Dün her Cadde’ye çıkışımızda yaptığımız gibi İyi Cüceler Çocuk kitapçısına uğradık. 2 saate yakın kitap okuyup, kitapları kurcaladıktan sonra konu nereden geldiyse CD’li çocuk kitaplarına geldi. Müzisyenlerle ilgili olanları merak ettiğimi ama müziklerin kalitesinden ve CD içeriğinden pek emin olamadığımı anlattım. Klasik Müzik Masalları serisinin çok iyi olduğunu söylemeleri üzerine ellerindeki kitapları çıkardılar. Mozart, Beethoven ve Vivaldi vardı. Sufi üçünü de biliyor ve seviyordu.

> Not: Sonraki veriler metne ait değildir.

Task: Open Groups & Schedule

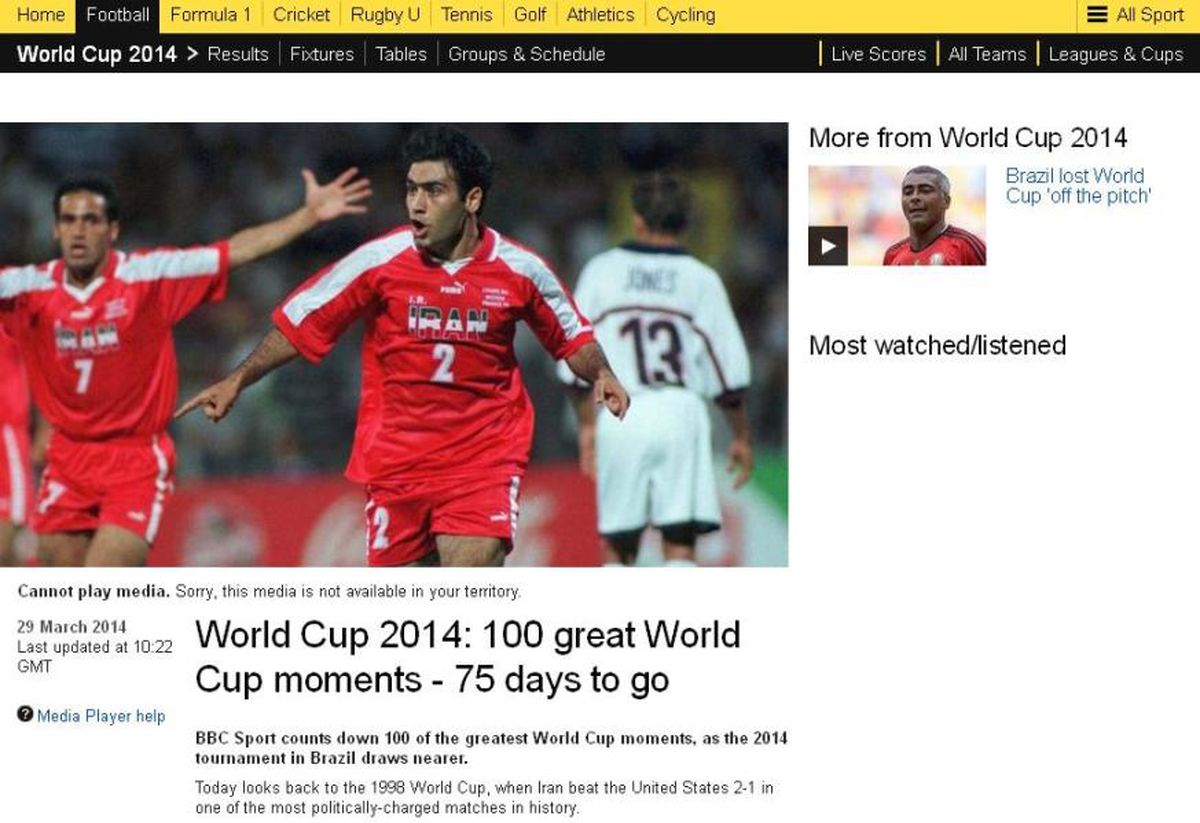Action: pos(526,54)
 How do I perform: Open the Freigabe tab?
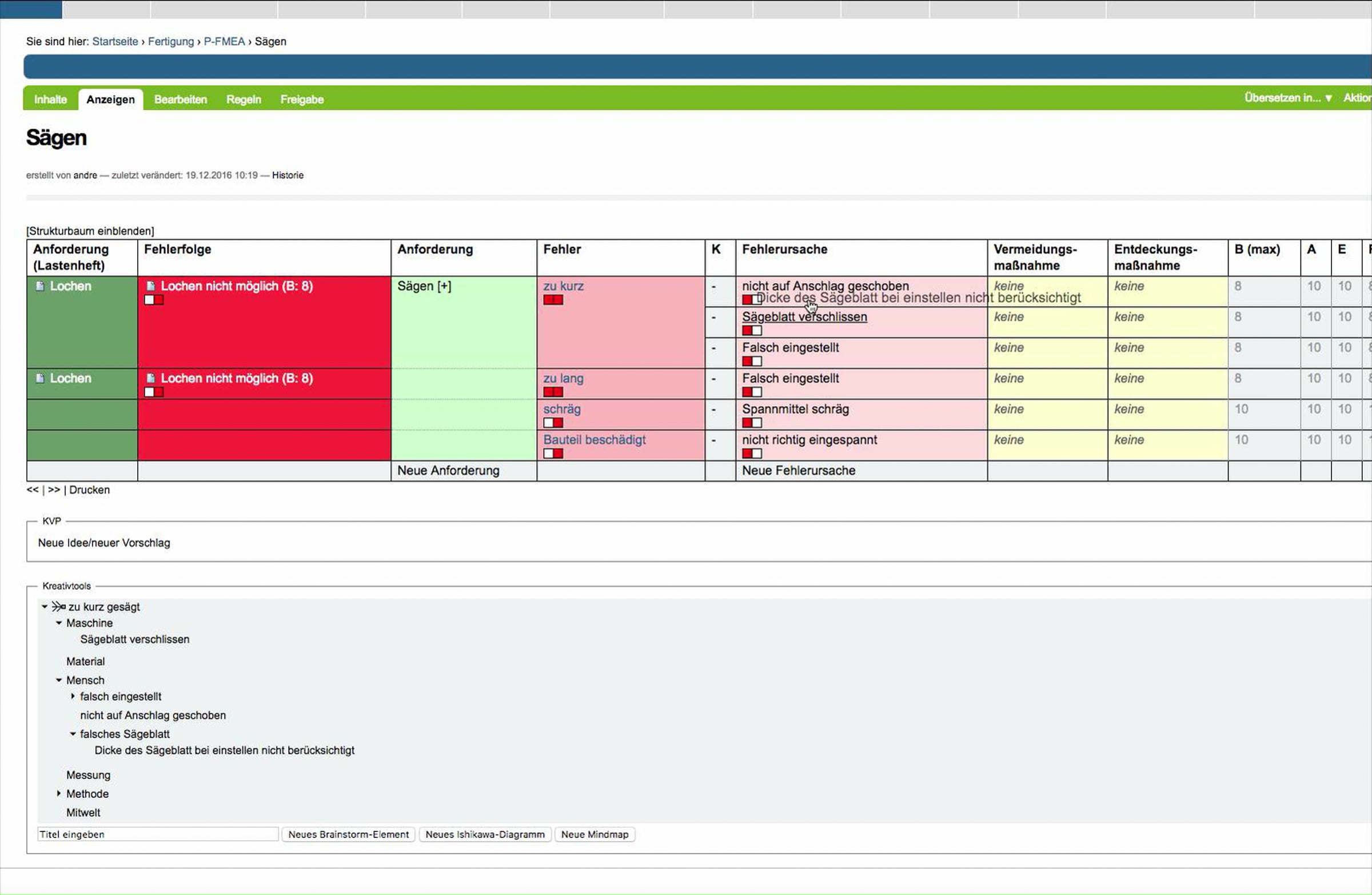(x=301, y=99)
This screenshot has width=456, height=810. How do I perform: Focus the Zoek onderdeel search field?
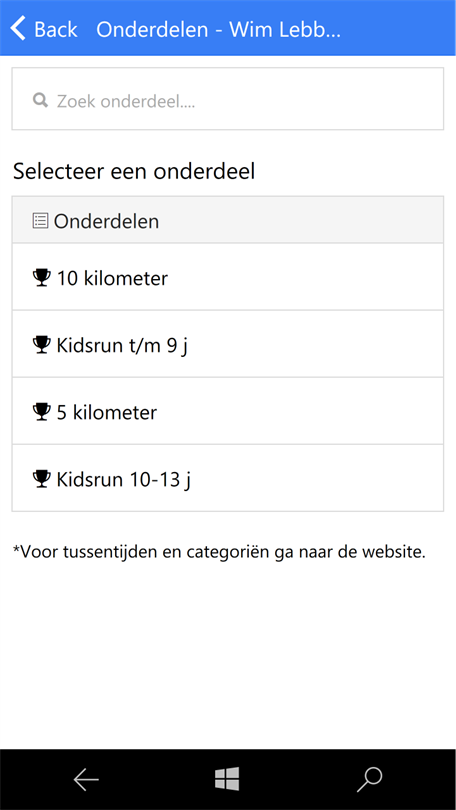(x=228, y=99)
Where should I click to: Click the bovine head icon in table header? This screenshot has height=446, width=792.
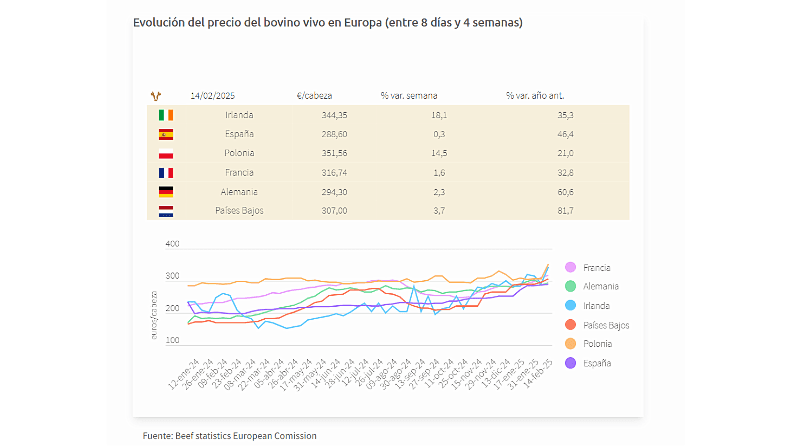point(154,95)
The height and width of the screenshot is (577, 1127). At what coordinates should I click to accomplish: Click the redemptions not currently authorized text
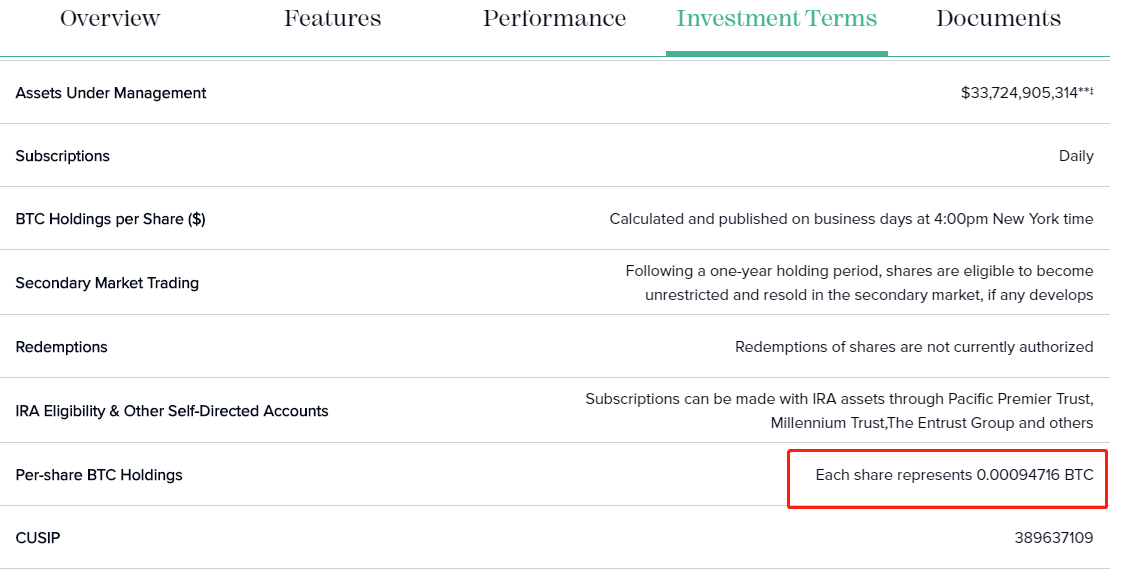point(914,347)
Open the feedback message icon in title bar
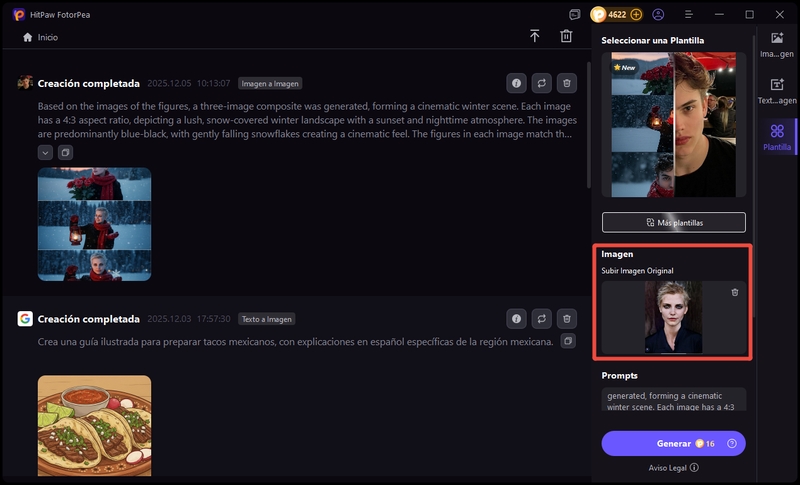The image size is (800, 485). pyautogui.click(x=574, y=15)
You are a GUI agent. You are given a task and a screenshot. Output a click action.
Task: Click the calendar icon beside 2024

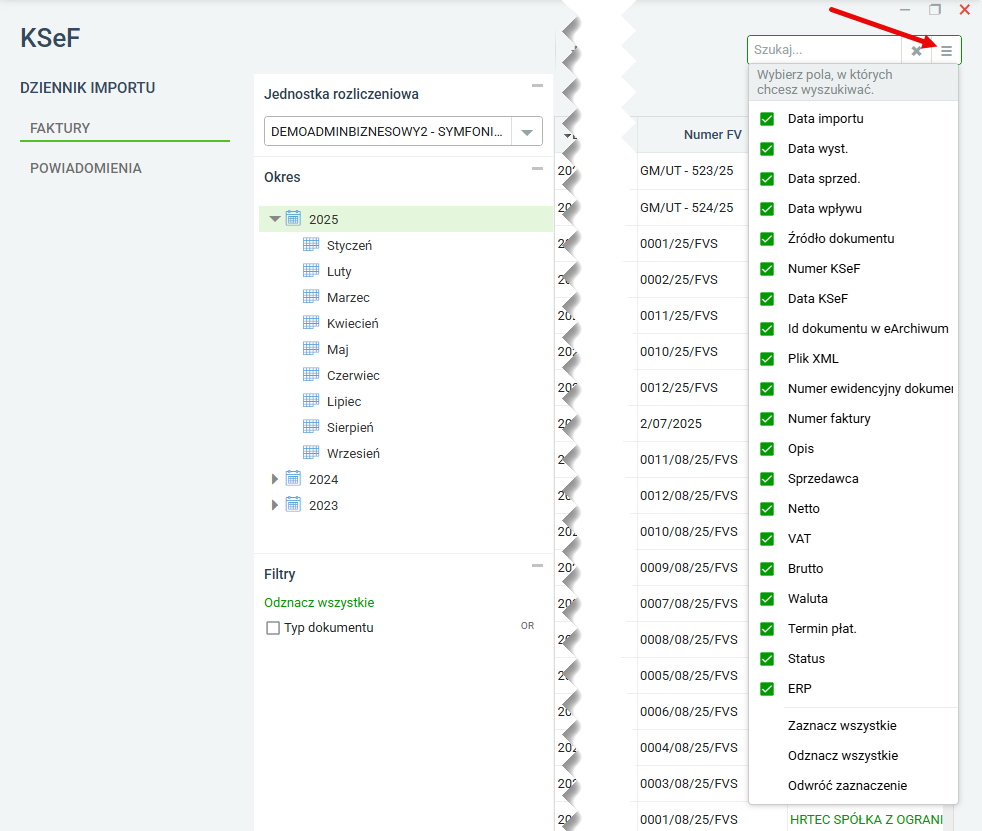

Gönül bütün serisini almak isterdi lakin biraz fiyatı tuzlu olduğundan hangisini istediğini sordum. ‘Tabi ki Beethoven’ diyerek tercihini yaptı.
Şimdi duygulardan müzik kitaplarına nasıl geldik dediğinizi duyargibiyim. Azıcık sabır…
Arabaya binip CD’yi yerleştirdik ve kitabın isminin ‘Duygu Makinesi’ olduğunu öğrendik. Hikayede bir mucit istenilen duyguları yaşatan, müzikle çalışan bir makine yapıyor. Hikaye devam ederken arkada Beethoven’ın kızgın 5. Senfonisi, hüzünlü ayışığı sonatı, aşık Fur Elise’si çalıyor. Bu eserler hakkında ve hissettirdikleri hakkında konuşuyor kahramanlar. Yani istesem, duygular konusuna başka kulvarlar açacak bir kitap arasam bu kadar isabetlisini bulamazdım. CD bitmeden arabadan inmek istememesini mi yoksa eve gelip dinlediğimiz CD’nin kitabını baştan sona tekrar okuduğumuzu mu anlatsam? Yoksa müzikle duyguların anlatılabileceğine nasıl şaşırdığını mı?
Anlayacağınız biz bu ara kitaplarla duyguları keşfediyoruz. Müzik dinliyor, onun hissettrdikleri hakkında konuşuyoruz. Kitapçılara gidiyor birlikte kitaplar seçiyoruz. Ve ben karmakarışık duygular içerisindeyim. Oğlum büyüdü, büyüyor…
çok hoşuma gitti bu yazı; teşekkür ederim.
yorum yazmakla kalmadım, beethoven’ı ben de aldım; 7 yaşındaki oğlum da ben ve eşim de çok sevdik.serinin devamını da alıcam;tekrar teşekkür ederim bu güzel tavsiye için
ilk önce oğlunuzun adına bayıldığımı söylemeliyim.Uzun zamandır Mevlana’dan okuduklarımla sufiliği içselleştirmeye çalışıyorum.Benim de 11 yaşında bir oğlum var önerdiğiniz kitapları hemen almayı düşünüyorum.